Rust can now be used to develop software for electronic systems in series production road vehicles [… and also] in electronic programmable systems in the industrial sector.
Ferrocene is the Rust tool chain (for example, the compiler but not the core libraries), except it has been "qualified”.
It’s qualified with two international standards, ISO 26262 (“Road vehicles – Functional safety”) and IEC 61508 (“Functional Safety of Electronic Safety-related Systems”, which is broader than automotive).
It’s similar to Linux distributions, in that Ferrocene is offered with support. It’s a commercial down-stream re-packaging with changes which are themselves open-source, delivered back to the Rust project. Which is cool.

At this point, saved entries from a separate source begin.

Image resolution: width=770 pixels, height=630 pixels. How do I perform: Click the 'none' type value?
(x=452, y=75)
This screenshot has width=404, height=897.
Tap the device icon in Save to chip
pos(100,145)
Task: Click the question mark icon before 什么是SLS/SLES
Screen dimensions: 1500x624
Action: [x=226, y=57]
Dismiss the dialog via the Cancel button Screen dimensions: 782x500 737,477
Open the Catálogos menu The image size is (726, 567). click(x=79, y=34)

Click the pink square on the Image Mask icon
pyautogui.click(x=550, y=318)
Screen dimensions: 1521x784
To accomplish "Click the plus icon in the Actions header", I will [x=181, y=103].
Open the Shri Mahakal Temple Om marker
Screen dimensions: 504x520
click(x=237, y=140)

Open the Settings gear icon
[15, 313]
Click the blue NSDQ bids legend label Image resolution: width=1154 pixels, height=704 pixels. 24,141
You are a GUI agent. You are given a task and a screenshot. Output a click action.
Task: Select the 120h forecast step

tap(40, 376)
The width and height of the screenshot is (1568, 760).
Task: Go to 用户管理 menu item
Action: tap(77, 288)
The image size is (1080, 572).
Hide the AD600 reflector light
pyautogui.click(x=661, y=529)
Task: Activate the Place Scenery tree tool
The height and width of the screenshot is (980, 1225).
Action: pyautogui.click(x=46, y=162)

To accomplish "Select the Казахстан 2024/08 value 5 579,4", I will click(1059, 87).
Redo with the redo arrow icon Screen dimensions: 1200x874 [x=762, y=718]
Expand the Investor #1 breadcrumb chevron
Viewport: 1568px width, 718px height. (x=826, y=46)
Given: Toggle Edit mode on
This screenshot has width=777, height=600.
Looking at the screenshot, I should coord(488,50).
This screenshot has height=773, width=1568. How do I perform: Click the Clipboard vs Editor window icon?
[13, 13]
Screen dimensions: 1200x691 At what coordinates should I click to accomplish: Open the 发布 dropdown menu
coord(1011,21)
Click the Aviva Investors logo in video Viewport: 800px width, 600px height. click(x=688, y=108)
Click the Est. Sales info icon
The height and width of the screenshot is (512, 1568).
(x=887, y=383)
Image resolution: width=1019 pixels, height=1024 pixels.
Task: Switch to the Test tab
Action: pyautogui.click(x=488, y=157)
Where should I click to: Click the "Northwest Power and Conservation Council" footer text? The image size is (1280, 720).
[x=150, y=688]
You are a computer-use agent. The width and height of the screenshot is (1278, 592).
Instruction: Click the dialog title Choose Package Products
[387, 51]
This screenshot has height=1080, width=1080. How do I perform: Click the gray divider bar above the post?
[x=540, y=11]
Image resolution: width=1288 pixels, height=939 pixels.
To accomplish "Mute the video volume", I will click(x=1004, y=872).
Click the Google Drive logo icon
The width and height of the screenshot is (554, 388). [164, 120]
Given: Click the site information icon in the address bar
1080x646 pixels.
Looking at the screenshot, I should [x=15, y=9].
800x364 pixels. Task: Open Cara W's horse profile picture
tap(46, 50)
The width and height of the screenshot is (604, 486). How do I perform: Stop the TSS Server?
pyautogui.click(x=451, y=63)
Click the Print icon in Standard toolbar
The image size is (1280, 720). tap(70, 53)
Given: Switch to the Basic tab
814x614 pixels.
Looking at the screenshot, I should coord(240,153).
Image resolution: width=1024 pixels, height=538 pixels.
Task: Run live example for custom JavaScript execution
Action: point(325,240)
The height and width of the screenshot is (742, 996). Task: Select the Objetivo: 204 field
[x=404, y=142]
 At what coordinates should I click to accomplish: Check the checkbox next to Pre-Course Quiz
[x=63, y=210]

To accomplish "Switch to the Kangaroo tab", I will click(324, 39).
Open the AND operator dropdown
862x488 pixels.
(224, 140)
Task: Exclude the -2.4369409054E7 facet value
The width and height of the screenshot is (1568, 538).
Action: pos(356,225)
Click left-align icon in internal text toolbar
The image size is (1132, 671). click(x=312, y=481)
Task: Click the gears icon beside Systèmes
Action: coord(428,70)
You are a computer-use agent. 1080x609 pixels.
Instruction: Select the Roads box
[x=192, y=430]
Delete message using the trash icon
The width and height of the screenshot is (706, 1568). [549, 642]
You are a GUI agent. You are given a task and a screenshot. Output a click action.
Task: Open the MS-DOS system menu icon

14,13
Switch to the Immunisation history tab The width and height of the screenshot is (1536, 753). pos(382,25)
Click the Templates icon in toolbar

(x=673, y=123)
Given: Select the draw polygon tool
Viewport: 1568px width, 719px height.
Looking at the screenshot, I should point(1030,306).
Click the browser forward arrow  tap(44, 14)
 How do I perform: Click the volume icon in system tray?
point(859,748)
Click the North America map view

I find this interesting for two reason:
- I’ve very happy someone is looking at this to make computers-on-wheels (a.k.a “cars”) and industrial machines safer; and
- Maybe this will make Rust great for medical / health devices.
Your application stills needs to be certified too, but at least you have a foundation to build on.
What’s different compared to standard Rust? Aside from support, as far as I can tell the only extra bits are targets, namely LynxOS-178 (a proprietary real-time OS) plus the builds and tests around that.
The Rust language spec they’ve qualified is in the Ferrocene documentation.
Update 24 June 2024: There’s a Safety-Critical Rust Consortium.